In Study Session 7 you have learned that:
Now that you have completed this study session, you can assess how well you have achieved its Learning Outcomes by answering the questions below. Write your answers in your Study Diary and discuss them with your Tutor at the next Study Support Meeting. You can check your answers with the Notes on the Self-Assessment Questions at the end of this Module.
How does vitamin A deficiency impact on the health of children in Ethiopia?
Vitamin A deficiency (VAD) results in a child’s immune system being severely weakened. This means illness is more common and likely to be more severe, and leads to an increase under-five death rates. VAD can also lead to eye damage; if lesions on the eye are severe, this can cause blindness.
Who are the individuals most vulnerable to vitamin A deficiency, iodine deficiency disorder and iron deficiency anaemia in your community?
The most vulnerable group affected by micronutrient deficiencies, in any community, are frequently children and lactating mothers. This is certainly the case in relation to VAD. However, for iodine deficiency disorder (IDD), people of all ages and sexes are vulnerable, but this deficiency is more critical for the fetus, young children, pregnant women and lactating mothers. In case of iron deficiency anaemia (IDA), vulnerable individuals include low birth weight infants, children aged 6–24 months, adolescent girls, pregnant and lactating women, and people living with HIV and AIDS.
What are the consequences of iodine deficiency disorder and iron deficiency anaemia for children and women in Ethiopia?

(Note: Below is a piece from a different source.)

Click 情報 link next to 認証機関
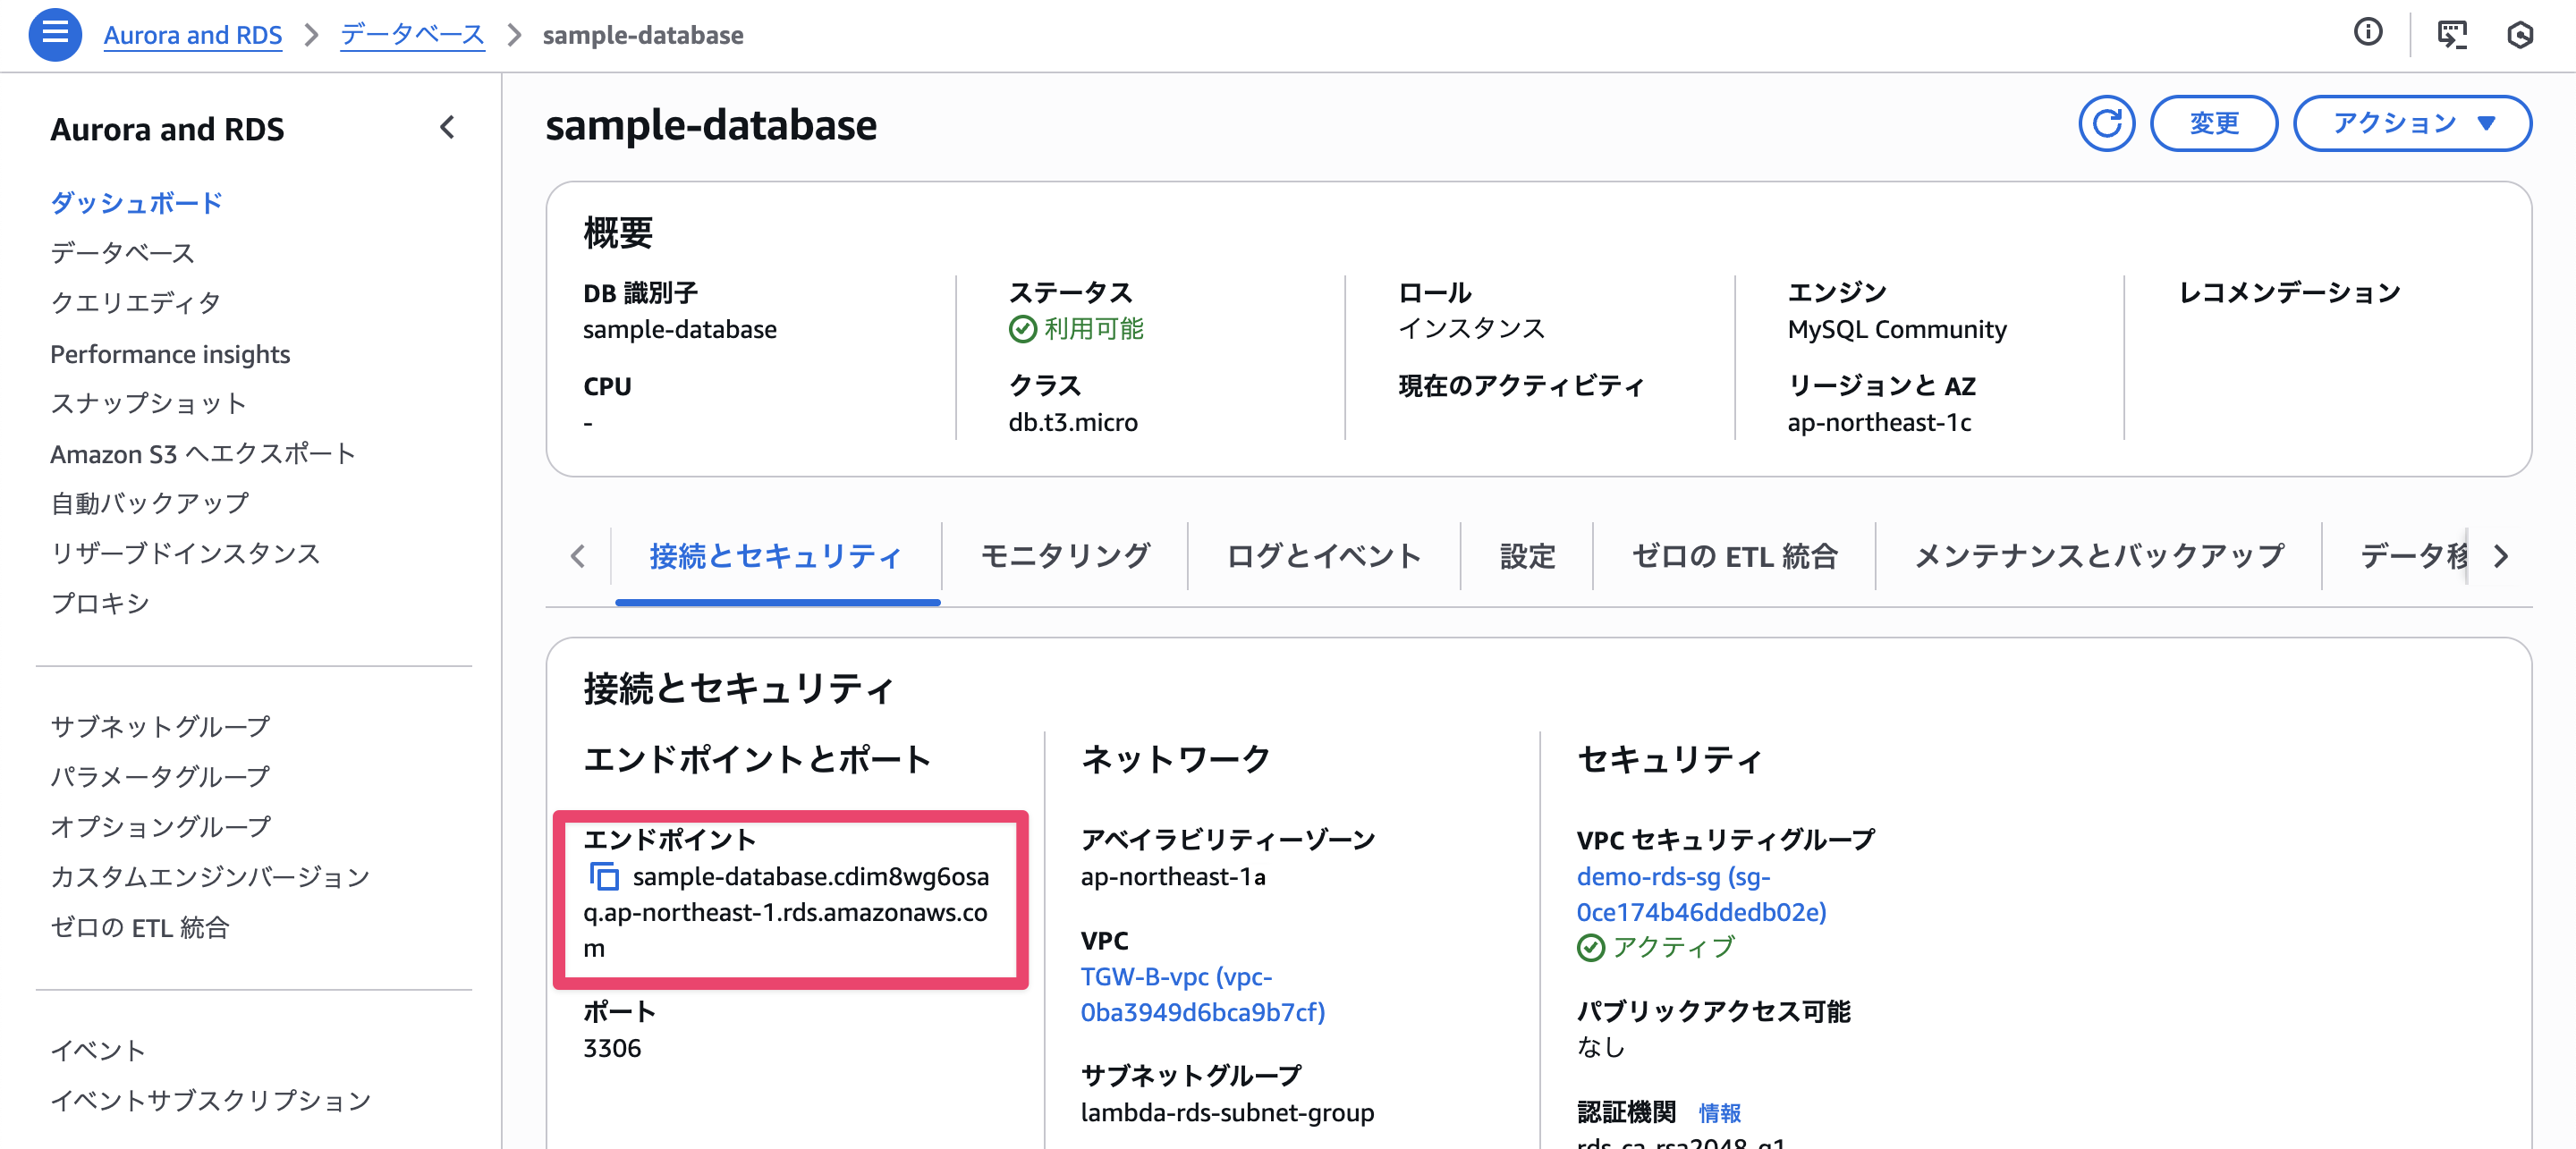[x=1719, y=1112]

The consequences of IDD are summarised in the table below
In pregnant women, fetuses and newborns | In infants, children and adolescents | In adults |
---|---|---|
• Decreased fertility | • Hypothyroidism | • Goitre and its complications |
• Spontaneous abortion | • Impaired coordination | • Hypothyroidism |
• Stillbirths, congenital abnormalities | • Impaired mental function | • Impaired mental function |
• Neonatal mortality | • IQ 13 points lower | • Lower energy and productivity |
• Cretinism | • Retarded mental and physical development | |
• Psychomotor defects | • Diminished school performance |
Iron deficiency anaemia affects more than half of children under the age of five and around 27% of women in Ethiopia so it is a serious issue. The consequences of IDA are possible increased risk of maternal mortality, premature birth to low birth weight, and infant mortality. It also impacts of children’s capacity to learn and adult productivity.
Imagine you have identified people in your community who are suffering from vitamin A deficiency, iodine deficiency disorder and iron deficiency anaemia. What can you do to address these problems?

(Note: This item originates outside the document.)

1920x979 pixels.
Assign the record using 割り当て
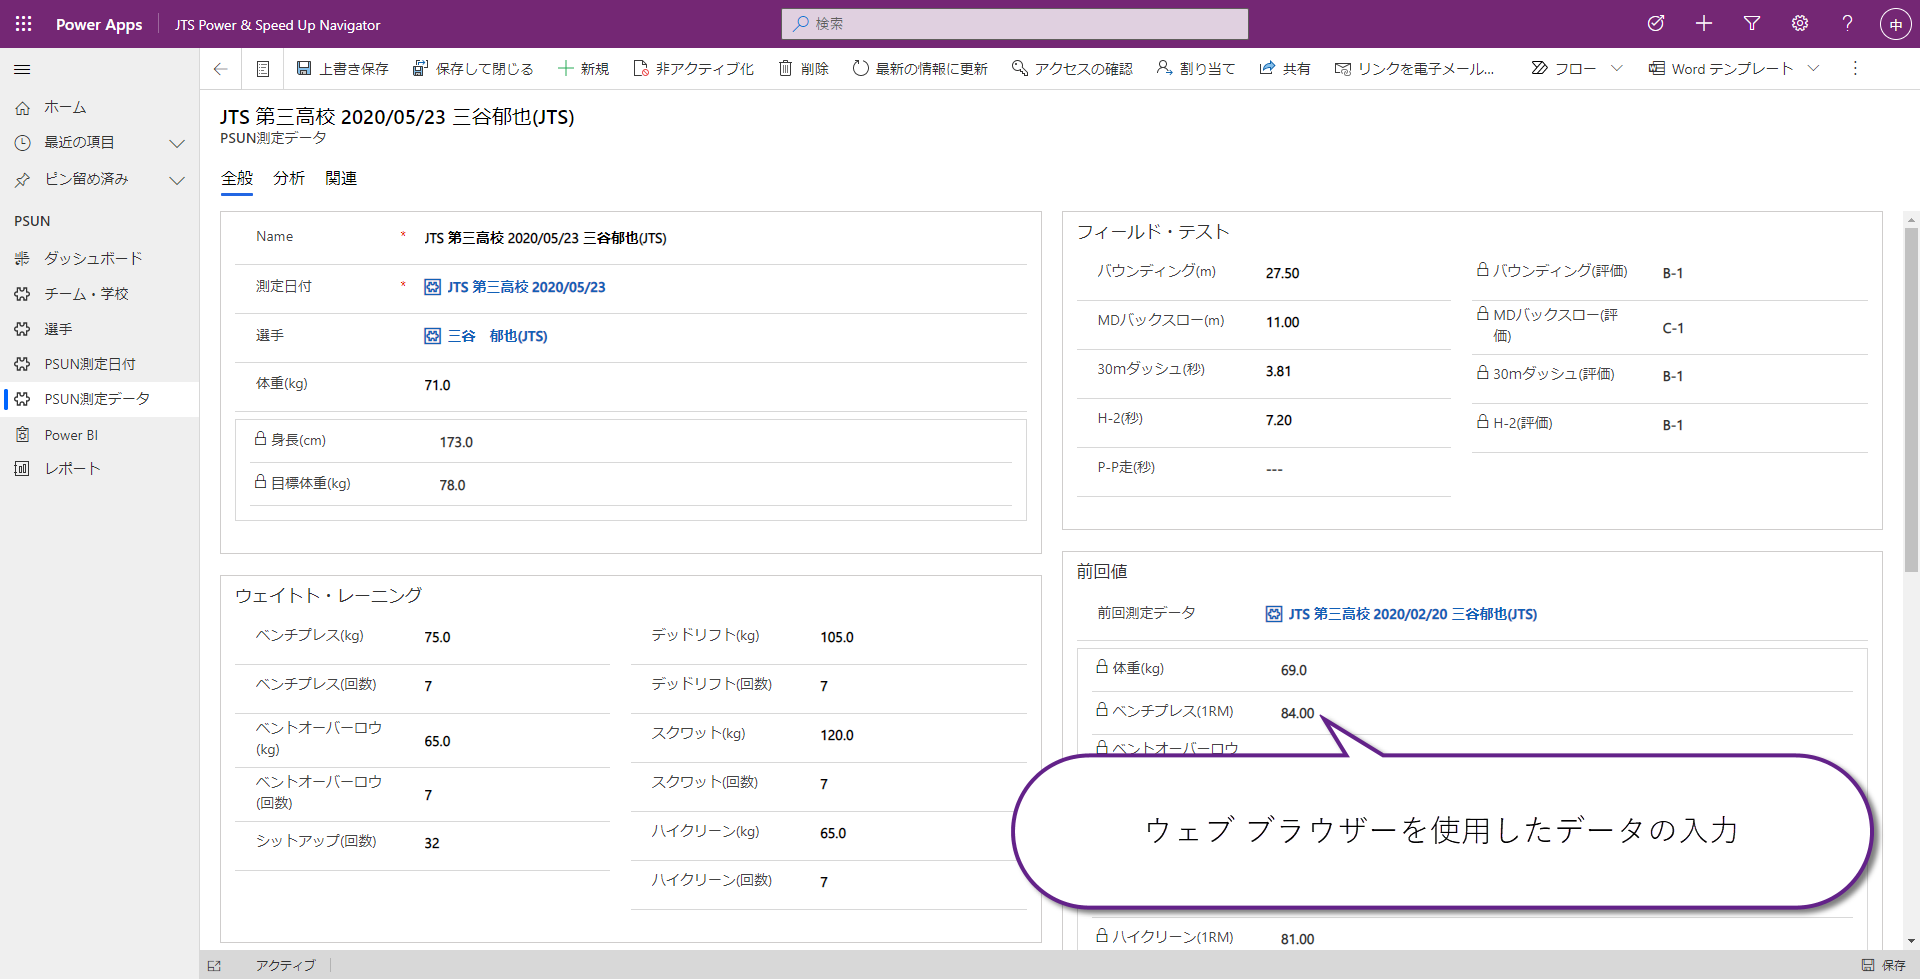pyautogui.click(x=1195, y=68)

There are a range of actions you can take as a Health Extension Practitioner to prevent and treat micronutrient deficiencies in your community. For example you can provide Vitamin A capsules, iodine capsules and iron folate for prevention of VAD, IDD and IDA respectively. You can work with individuals and families and advise on food diversification and food fortification, which will help to ensure a more healthy diet.
The other important aspect of your role is to mobilise communities and work with other development workers in your community to produce of fruit and vegetables using backyard gardens, which will help to improve access to vitamin A-rich foods. You can also support community child health days and use these to ensure a supply of vitamin A capsules and the other necessary materials to supplement people’s diets.